Records from a data source
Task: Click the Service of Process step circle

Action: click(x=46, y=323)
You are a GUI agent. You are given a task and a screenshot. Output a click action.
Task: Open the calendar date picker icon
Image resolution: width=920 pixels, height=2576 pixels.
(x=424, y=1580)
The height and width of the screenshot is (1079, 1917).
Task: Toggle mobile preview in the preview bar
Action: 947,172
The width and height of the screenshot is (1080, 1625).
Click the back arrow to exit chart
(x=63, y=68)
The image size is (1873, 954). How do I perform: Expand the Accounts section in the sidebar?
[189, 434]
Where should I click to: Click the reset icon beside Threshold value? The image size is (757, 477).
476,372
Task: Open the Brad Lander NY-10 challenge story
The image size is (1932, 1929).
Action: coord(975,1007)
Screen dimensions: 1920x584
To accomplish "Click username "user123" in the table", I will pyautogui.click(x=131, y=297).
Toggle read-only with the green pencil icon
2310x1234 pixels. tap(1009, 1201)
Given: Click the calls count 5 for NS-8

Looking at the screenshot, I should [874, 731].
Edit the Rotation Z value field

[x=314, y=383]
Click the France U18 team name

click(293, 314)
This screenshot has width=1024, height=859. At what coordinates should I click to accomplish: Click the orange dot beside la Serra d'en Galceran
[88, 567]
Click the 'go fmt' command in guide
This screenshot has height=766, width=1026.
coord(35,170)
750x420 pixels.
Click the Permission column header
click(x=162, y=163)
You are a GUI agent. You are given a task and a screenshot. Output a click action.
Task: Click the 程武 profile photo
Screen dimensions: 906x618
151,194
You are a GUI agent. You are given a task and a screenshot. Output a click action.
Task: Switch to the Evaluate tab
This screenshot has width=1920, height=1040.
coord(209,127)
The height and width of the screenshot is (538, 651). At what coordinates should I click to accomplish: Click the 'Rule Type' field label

- **AIM**: Copy the records above word for word.

- **EXERCISE RESULT**:
Task: Click the Service of Process step circle

Action: click(x=46, y=323)
You are a GUI agent. You are given a task and a screenshot. Output a click action.
Task: Open the calendar date picker icon
Image resolution: width=920 pixels, height=2576 pixels.
(x=424, y=1580)
The height and width of the screenshot is (1079, 1917).
Task: Toggle mobile preview in the preview bar
Action: 947,172
The width and height of the screenshot is (1080, 1625).
Click the back arrow to exit chart
(x=63, y=68)
The image size is (1873, 954). How do I perform: Expand the Accounts section in the sidebar?
[189, 434]
Where should I click to: Click the reset icon beside Threshold value? The image size is (757, 477).
476,372
Task: Open the Brad Lander NY-10 challenge story
The image size is (1932, 1929).
Action: coord(975,1007)
Screen dimensions: 1920x584
To accomplish "Click username "user123" in the table", I will pyautogui.click(x=131, y=297).
Toggle read-only with the green pencil icon
2310x1234 pixels. tap(1009, 1201)
Given: Click the calls count 5 for NS-8

Looking at the screenshot, I should [874, 731].
Edit the Rotation Z value field

[x=314, y=383]
Click the France U18 team name

click(293, 314)
This screenshot has width=1024, height=859. At what coordinates should I click to accomplish: Click the orange dot beside la Serra d'en Galceran
[88, 567]
Click the 'go fmt' command in guide
This screenshot has height=766, width=1026.
coord(35,170)
750x420 pixels.
Click the Permission column header
click(x=162, y=163)
You are a GUI agent. You are given a task and a screenshot. Output a click action.
Task: Click the 程武 profile photo
Screen dimensions: 906x618
151,194
You are a GUI agent. You are given a task and a screenshot. Output a click action.
Task: Switch to the Evaluate tab
This screenshot has width=1920, height=1040.
coord(209,127)
The height and width of the screenshot is (538, 651). At what coordinates should I click to accomplish: Click the 'Rule Type' field label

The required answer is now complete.